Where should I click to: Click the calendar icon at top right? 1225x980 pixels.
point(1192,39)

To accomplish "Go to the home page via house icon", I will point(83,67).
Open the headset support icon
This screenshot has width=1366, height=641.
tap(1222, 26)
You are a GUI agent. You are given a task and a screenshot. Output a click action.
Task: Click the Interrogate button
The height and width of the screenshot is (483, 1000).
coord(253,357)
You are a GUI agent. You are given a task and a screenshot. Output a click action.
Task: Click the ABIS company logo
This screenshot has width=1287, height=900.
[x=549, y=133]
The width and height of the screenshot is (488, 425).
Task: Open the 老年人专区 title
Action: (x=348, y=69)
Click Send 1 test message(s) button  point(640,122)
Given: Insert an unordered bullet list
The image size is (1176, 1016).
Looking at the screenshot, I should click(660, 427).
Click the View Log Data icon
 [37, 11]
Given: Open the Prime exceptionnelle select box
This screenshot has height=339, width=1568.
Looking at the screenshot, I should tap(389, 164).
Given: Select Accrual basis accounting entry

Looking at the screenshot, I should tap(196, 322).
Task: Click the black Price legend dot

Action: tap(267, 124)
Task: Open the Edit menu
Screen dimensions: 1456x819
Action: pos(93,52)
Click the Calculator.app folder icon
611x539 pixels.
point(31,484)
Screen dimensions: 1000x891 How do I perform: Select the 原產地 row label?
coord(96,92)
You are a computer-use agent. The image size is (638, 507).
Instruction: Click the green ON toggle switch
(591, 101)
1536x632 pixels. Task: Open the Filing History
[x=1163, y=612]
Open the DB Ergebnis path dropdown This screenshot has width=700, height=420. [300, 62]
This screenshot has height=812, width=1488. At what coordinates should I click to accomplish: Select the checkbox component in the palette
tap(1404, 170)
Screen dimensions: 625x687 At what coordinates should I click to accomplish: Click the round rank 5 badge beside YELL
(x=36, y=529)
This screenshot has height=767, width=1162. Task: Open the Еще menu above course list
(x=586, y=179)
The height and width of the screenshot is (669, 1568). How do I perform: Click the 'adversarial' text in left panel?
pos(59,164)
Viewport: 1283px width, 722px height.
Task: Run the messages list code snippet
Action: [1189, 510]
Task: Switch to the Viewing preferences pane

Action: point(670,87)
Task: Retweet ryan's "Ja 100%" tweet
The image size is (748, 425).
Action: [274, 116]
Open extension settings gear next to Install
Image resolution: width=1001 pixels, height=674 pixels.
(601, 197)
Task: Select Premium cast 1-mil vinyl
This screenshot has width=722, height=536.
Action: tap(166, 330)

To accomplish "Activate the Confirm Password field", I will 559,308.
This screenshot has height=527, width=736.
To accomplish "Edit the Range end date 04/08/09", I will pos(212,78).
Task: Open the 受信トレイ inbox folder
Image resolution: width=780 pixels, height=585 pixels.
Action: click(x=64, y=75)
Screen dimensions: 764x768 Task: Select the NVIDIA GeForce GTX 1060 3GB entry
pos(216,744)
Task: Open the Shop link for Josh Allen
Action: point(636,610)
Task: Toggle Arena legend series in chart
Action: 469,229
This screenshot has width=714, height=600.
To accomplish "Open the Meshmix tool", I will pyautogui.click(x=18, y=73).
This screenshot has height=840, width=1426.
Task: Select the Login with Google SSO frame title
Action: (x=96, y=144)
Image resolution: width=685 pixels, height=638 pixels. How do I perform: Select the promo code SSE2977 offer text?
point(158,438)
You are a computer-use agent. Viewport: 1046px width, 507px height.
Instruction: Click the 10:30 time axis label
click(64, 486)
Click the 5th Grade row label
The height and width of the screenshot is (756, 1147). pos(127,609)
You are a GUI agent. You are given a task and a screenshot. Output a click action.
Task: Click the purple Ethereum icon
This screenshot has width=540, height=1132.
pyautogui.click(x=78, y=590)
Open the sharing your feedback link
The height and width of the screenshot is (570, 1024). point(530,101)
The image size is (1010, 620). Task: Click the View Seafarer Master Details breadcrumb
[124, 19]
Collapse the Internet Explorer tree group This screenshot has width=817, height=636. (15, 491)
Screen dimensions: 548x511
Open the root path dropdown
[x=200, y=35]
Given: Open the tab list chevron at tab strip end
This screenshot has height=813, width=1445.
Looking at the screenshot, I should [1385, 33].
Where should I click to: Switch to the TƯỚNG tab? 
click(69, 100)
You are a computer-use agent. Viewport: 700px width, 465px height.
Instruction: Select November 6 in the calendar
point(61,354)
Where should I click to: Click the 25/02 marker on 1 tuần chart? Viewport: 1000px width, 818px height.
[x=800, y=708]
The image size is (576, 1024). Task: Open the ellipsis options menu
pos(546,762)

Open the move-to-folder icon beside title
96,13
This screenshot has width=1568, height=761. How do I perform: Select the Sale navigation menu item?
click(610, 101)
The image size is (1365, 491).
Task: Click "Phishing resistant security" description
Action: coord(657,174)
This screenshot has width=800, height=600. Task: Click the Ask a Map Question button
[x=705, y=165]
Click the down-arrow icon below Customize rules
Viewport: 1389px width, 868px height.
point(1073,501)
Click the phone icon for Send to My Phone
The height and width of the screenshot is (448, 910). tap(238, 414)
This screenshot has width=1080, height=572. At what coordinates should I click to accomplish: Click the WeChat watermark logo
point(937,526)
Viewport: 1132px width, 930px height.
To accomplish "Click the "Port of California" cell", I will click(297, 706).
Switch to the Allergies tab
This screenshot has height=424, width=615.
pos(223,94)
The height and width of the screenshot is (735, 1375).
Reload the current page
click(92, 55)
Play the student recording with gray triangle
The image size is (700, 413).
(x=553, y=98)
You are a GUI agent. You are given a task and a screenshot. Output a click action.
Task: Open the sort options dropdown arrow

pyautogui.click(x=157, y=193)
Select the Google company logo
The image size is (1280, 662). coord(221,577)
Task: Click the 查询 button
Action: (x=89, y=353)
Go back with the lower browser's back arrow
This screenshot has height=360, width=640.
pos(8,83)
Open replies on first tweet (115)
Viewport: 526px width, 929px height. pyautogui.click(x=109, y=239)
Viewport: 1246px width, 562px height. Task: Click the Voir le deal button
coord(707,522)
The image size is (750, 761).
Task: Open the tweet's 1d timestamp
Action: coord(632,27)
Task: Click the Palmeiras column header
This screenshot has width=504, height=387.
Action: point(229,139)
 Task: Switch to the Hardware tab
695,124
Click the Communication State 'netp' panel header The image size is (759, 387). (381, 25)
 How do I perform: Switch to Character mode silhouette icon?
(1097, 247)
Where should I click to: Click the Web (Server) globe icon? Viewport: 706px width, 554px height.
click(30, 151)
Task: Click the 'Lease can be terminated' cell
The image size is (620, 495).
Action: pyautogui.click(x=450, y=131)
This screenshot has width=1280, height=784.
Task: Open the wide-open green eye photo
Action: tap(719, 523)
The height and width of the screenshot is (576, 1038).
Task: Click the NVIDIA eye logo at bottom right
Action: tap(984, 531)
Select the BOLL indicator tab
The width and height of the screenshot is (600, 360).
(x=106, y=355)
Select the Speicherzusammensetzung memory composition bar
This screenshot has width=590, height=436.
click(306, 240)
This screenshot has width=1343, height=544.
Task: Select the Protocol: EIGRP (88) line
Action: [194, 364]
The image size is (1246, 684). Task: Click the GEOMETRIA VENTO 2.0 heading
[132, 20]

Work order => Reproduce all of the records precisely. No word may differ.

Solution for this problem =>
Where should I click to: Click the calendar icon at top right? 1225x980 pixels.
point(1192,39)

To accomplish "Go to the home page via house icon", I will point(83,67).
Open the headset support icon
This screenshot has width=1366, height=641.
tap(1222, 26)
You are a GUI agent. You are given a task and a screenshot. Output a click action.
Task: Click the Interrogate button
The height and width of the screenshot is (483, 1000).
coord(253,357)
You are a GUI agent. You are given a task and a screenshot. Output a click action.
Task: Click the ABIS company logo
This screenshot has width=1287, height=900.
[x=549, y=133]
The width and height of the screenshot is (488, 425).
Task: Open the 老年人专区 title
Action: (x=348, y=69)
Click Send 1 test message(s) button  point(640,122)
Given: Insert an unordered bullet list
The image size is (1176, 1016).
Looking at the screenshot, I should click(660, 427).
Click the View Log Data icon
 [37, 11]
Given: Open the Prime exceptionnelle select box
This screenshot has height=339, width=1568.
Looking at the screenshot, I should tap(389, 164).
Given: Select Accrual basis accounting entry

Looking at the screenshot, I should tap(196, 322).
Task: Click the black Price legend dot

Action: tap(267, 124)
Task: Open the Edit menu
Screen dimensions: 1456x819
Action: pos(93,52)
Click the Calculator.app folder icon
611x539 pixels.
point(31,484)
Screen dimensions: 1000x891 How do I perform: Select the 原產地 row label?
coord(96,92)
You are a computer-use agent. The image size is (638, 507).
Instruction: Click the green ON toggle switch
(591, 101)
1536x632 pixels. Task: Open the Filing History
[x=1163, y=612]
Open the DB Ergebnis path dropdown This screenshot has width=700, height=420. [300, 62]
This screenshot has height=812, width=1488. At what coordinates should I click to accomplish: Select the checkbox component in the palette
tap(1404, 170)
Screen dimensions: 625x687 At what coordinates should I click to accomplish: Click the round rank 5 badge beside YELL
(x=36, y=529)
This screenshot has height=767, width=1162. Task: Open the Еще menu above course list
(x=586, y=179)
The height and width of the screenshot is (669, 1568). How do I perform: Click the 'adversarial' text in left panel?
pos(59,164)
Viewport: 1283px width, 722px height.
Task: Run the messages list code snippet
Action: [1189, 510]
Task: Switch to the Viewing preferences pane

Action: point(670,87)
Task: Retweet ryan's "Ja 100%" tweet
The image size is (748, 425).
Action: [274, 116]
Open extension settings gear next to Install
Image resolution: width=1001 pixels, height=674 pixels.
(601, 197)
Task: Select Premium cast 1-mil vinyl
This screenshot has width=722, height=536.
Action: tap(166, 330)

To accomplish "Activate the Confirm Password field", I will 559,308.
This screenshot has height=527, width=736.
To accomplish "Edit the Range end date 04/08/09", I will pos(212,78).
Task: Open the 受信トレイ inbox folder
Image resolution: width=780 pixels, height=585 pixels.
Action: click(x=64, y=75)
Screen dimensions: 764x768 Task: Select the NVIDIA GeForce GTX 1060 3GB entry
pos(216,744)
Task: Open the Shop link for Josh Allen
Action: point(636,610)
Task: Toggle Arena legend series in chart
Action: 469,229
This screenshot has width=714, height=600.
To accomplish "Open the Meshmix tool", I will pyautogui.click(x=18, y=73).
This screenshot has height=840, width=1426.
Task: Select the Login with Google SSO frame title
Action: (x=96, y=144)
Image resolution: width=685 pixels, height=638 pixels. How do I perform: Select the promo code SSE2977 offer text?
point(158,438)
You are a computer-use agent. Viewport: 1046px width, 507px height.
Instruction: Click the 10:30 time axis label
click(64, 486)
Click the 5th Grade row label
The height and width of the screenshot is (756, 1147). pos(127,609)
You are a GUI agent. You are given a task and a screenshot. Output a click action.
Task: Click the purple Ethereum icon
This screenshot has width=540, height=1132.
pyautogui.click(x=78, y=590)
Open the sharing your feedback link
The height and width of the screenshot is (570, 1024). point(530,101)
The image size is (1010, 620). Task: Click the View Seafarer Master Details breadcrumb
[124, 19]
Collapse the Internet Explorer tree group This screenshot has width=817, height=636. (15, 491)
Screen dimensions: 548x511
Open the root path dropdown
[x=200, y=35]
Given: Open the tab list chevron at tab strip end
This screenshot has height=813, width=1445.
Looking at the screenshot, I should [1385, 33].
Where should I click to: Switch to the TƯỚNG tab? 
click(69, 100)
You are a computer-use agent. Viewport: 700px width, 465px height.
Instruction: Select November 6 in the calendar
point(61,354)
Where should I click to: Click the 25/02 marker on 1 tuần chart? Viewport: 1000px width, 818px height.
[x=800, y=708]
The image size is (576, 1024). Task: Open the ellipsis options menu
pos(546,762)

Open the move-to-folder icon beside title
96,13
This screenshot has width=1568, height=761. How do I perform: Select the Sale navigation menu item?
click(610, 101)
The image size is (1365, 491).
Task: Click "Phishing resistant security" description
Action: coord(657,174)
This screenshot has width=800, height=600. Task: Click the Ask a Map Question button
[x=705, y=165]
Click the down-arrow icon below Customize rules
Viewport: 1389px width, 868px height.
point(1073,501)
Click the phone icon for Send to My Phone
The height and width of the screenshot is (448, 910). tap(238, 414)
This screenshot has width=1080, height=572. At what coordinates should I click to accomplish: Click the WeChat watermark logo
point(937,526)
Viewport: 1132px width, 930px height.
To accomplish "Click the "Port of California" cell", I will click(297, 706).
Switch to the Allergies tab
This screenshot has height=424, width=615.
pos(223,94)
The height and width of the screenshot is (735, 1375).
Reload the current page
click(92, 55)
Play the student recording with gray triangle
The image size is (700, 413).
(x=553, y=98)
You are a GUI agent. You are given a task and a screenshot. Output a click action.
Task: Open the sort options dropdown arrow

pyautogui.click(x=157, y=193)
Select the Google company logo
The image size is (1280, 662). coord(221,577)
Task: Click the 查询 button
Action: (x=89, y=353)
Go back with the lower browser's back arrow
This screenshot has height=360, width=640.
pos(8,83)
Open replies on first tweet (115)
Viewport: 526px width, 929px height. pyautogui.click(x=109, y=239)
Viewport: 1246px width, 562px height. Task: Click the Voir le deal button
coord(707,522)
The image size is (750, 761).
Task: Open the tweet's 1d timestamp
Action: coord(632,27)
Task: Click the Palmeiras column header
This screenshot has width=504, height=387.
Action: point(229,139)
 Task: Switch to the Hardware tab
695,124
Click the Communication State 'netp' panel header The image size is (759, 387). (381, 25)
 How do I perform: Switch to Character mode silhouette icon?
(1097, 247)
Where should I click to: Click the Web (Server) globe icon? Viewport: 706px width, 554px height.
click(30, 151)
Task: Click the 'Lease can be terminated' cell
The image size is (620, 495).
Action: pyautogui.click(x=450, y=131)
This screenshot has width=1280, height=784.
Task: Open the wide-open green eye photo
Action: tap(719, 523)
The height and width of the screenshot is (576, 1038).
Task: Click the NVIDIA eye logo at bottom right
Action: tap(984, 531)
Select the BOLL indicator tab
The width and height of the screenshot is (600, 360).
(x=106, y=355)
Select the Speicherzusammensetzung memory composition bar
This screenshot has width=590, height=436.
click(306, 240)
This screenshot has width=1343, height=544.
Task: Select the Protocol: EIGRP (88) line
Action: [194, 364]
The image size is (1246, 684). Task: Click the GEOMETRIA VENTO 2.0 heading
[132, 20]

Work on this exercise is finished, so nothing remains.